With that said, I have learned additional information. About the mill itself, the waterwheel power was the undershot style, meaning that the wheel had paddles on it and was driven by the passing water through a narrow area called by some the mill race. The wheel was built entirely of wood and was likely made of a mix of oak, pine and cypress. The wheel itself took constant maintenance.

Two massive stones turned by the power of the waterwheel were used to grind flour, cornmeal or livestock feed from the grain provided by local farmers. Other smaller stones were likely used to do specialized work.
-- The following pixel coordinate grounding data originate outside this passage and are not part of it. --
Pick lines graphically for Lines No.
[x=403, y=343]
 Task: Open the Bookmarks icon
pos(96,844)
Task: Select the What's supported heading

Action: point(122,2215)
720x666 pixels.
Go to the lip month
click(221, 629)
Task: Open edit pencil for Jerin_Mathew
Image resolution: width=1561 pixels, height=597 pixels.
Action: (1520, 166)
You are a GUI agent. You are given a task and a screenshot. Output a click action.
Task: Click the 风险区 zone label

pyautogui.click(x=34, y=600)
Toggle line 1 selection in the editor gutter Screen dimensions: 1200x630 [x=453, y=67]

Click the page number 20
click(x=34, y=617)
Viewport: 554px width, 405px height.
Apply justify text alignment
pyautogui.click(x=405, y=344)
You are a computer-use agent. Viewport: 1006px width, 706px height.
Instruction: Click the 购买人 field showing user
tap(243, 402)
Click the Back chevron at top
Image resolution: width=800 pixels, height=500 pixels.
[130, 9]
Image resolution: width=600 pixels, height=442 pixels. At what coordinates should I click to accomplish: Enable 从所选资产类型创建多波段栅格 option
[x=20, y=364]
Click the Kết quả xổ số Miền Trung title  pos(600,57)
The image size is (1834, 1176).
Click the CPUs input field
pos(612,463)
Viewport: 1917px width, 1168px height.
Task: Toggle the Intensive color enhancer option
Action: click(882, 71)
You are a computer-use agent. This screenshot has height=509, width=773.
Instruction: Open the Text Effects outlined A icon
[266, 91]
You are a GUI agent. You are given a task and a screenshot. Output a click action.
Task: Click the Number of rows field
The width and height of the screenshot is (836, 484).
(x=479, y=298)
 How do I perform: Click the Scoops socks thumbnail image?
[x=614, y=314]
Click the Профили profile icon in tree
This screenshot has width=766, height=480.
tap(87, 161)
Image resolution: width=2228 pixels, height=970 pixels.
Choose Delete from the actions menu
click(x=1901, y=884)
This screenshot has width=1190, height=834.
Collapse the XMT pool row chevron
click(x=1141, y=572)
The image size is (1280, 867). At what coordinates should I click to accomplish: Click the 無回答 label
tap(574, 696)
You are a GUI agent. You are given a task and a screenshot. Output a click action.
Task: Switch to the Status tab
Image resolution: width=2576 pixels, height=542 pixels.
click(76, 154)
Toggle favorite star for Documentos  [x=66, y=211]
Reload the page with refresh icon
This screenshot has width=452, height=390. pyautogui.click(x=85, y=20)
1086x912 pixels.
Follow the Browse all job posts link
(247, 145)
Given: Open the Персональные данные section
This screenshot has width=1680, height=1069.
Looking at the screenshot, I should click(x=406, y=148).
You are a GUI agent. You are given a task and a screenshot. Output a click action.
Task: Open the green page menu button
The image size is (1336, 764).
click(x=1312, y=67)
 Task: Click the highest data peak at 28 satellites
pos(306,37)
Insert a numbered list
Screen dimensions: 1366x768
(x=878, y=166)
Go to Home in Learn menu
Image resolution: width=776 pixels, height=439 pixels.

The Post received a call from Dr. Norman Sloop of Salisbury who offered to help as a descendant of mill owner, John Locke Sloan. Sloan was Dr. Sloop’s great-great-uncle. I visited with Dr. Sloop, an authority on most things Mill Bridge and with the Sloop, Sloan and Bradshaw families. He has extensive records and shared some interesting information. Dr. Sloop shared Senate Bill No. 35 from 1863 which exempted millers, blacksmiths, foundry workers and others from service in the Confederate Army. Millers were exempt because their service was critical to the survival of people on the home front as well as supplying food for the army.

Since John Sloan did not have sons old enough to run the mill during the war, his brother Sam was exempted to help run the mill. Dr. Sloop was sure that John also continued the operation of the mill during the War Between the States as well. Both John and Sam were officers in the Home Guard, charged with home defense and arresting conscripts and deserters. The Home Guard was also required to drill at least once a month unless they were called into actual service to repel invasion, suppress insurrection or to execute laws of the state. One brother, Junius, died of disease in Richmond, Virginia, while serving with the 34th N.C. Regiment. Their other brother, Thomas, did not serve, probably because of poor health.

Mill owner John Sloan, called one of Mill Bridge’s leading citizens, was born in 1823 and died in 1901. His first wife, Mary Cowan, died in 1856 while his second wife, Selena Crowell, died in 1892. Sloan had three children with Mary and eight with Selena. Sam Sloan married Sarah Jane Cowan, so brothers married sisters. And finally, Sam and Sarah were Dr. Sloop’s great grandparents.

We’ve added Dr. Sloop to the Sloan Mill committee that is still in search of the elusive mill photo and what is buried along the Sloan Creek bank, as well any other existing information. We’ll share what we find along the way. And don’t be surprised that a few of us go tramping along the banks of Sloan Creek thinking of what used to be.